Hello all,
I have two closely related bacterial strains (mutants of the same wildtype strain for which I have a fully sequenced, closed and annotated genome) that exhibit an interesting phenotype. We have sequenced the genomes of the two strains of interest with MiSeq. I have been able to identify two variants in the sequences. One is a SNP that appears to have arisen in the parent of the two strains during manipulation in the lab and a known lab created deletion, neither of which account for the phenotype.
I'm wondering if a variant may not be hiding in the low or no coverage areas of the sequence. I'm wondering if there is some way to suss that out. I have used bwa mem, bbmap and bowtie alignments with their default settings. I'm thinking that perhaps by changing some of the settings I might get a bit more of the unmapped/poorer quality reads to map to these no coverage regions? I'm hoping someone can help me with some suggestions of what settings to adjust.
Thank you.
My alignment commands:
bwa mem -M -R 'RG data here' reference.fasta seq_R1_001.fastq seq_R2_001.fastq >aligned_reads.sam
bbmap.sh in1=seq_R1_001.fastq in2=seq_R2_001.fastq out=mapped.bam outu=unmapped.fq
bowtie2 -x reference -1 seq_trimmed1.fq -2 seq_trimmed2.fq -S align.sam
If you don't have coverage for certain regions in your data file then fiddling with parameters may not help. Doing more sequencing or additional libraries or using a different technology may be needed. While you could start playing fast and loose with parameters it may in turn affect regions where you do have good coverage/proper alignments.
What fraction of reads are remaining un-mapped with the three different alignments?
less than 1% of reads are going unmapped. I was thinking of just sequencing a few of the regions with Sanger
Have you considered indels or larger structural variants? You may have your variant hiding in plain sight if you're not looking for indels or SVs.
I would do an assembly - SPADES - then annotate roughly -prokka- then compare the nucleotide or aa sequences of the annotations - proteinortho.
You can also look at deleted genes in the two genomes by either manually scanning or using bedtools bamcoverage and filtering for 0 coverage regions.
Missing or gained genes might be more important than SNVs, especially if you only have 2 SNVs.
I've tried looking for indels specifically. I used pindel, which supposedly finds indels, as well as bbmap which was recommended to me here on biostars. I was able to identify an known insertion in another genome that I was working with, but nothing else popped up.

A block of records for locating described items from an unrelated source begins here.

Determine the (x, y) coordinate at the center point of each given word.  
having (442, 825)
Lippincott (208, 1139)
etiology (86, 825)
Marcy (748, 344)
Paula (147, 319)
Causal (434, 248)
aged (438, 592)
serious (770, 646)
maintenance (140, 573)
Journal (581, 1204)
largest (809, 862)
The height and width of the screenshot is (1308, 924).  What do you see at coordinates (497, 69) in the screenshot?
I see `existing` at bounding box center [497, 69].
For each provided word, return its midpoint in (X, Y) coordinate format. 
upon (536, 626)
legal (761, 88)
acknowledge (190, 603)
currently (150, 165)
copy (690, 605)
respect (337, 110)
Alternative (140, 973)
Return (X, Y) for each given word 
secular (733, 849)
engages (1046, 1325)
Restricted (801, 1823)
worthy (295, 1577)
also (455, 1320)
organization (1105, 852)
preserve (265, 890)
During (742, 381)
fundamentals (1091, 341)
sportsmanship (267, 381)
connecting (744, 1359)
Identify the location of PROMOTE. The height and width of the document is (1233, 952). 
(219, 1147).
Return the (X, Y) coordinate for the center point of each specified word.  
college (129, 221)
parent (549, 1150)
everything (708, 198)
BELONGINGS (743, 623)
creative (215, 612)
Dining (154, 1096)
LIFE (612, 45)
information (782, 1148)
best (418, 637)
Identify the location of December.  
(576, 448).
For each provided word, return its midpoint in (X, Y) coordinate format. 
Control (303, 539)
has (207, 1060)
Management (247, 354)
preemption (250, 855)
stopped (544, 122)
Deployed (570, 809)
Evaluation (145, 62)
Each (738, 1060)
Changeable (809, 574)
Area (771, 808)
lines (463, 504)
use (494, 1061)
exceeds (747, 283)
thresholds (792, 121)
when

It's still possible that you have other types of SVs (e.g. inversions, duplications, translocations). Also, pindel can't detect insertions larger than ~100bp (it depends on the read length) so if you have a large insertion (e.g. of a new gene) you'll still miss it. A caller designed to detect complex rearrangements such as GRIDSS (displaimer: my software), would eliminate the other possibility but won't completely resolve the large insertion (new gene) issue. For that you'll want do to assembly. Since you genome is so small, assembly is not particularly problematic. You can either align the raw reads of one to the other, the contigs (e.g LASTZ), or a three-way to alignment to your reference genome.
Thanks for the suggestions re: SPADES, prokka etc. I'll give it a go!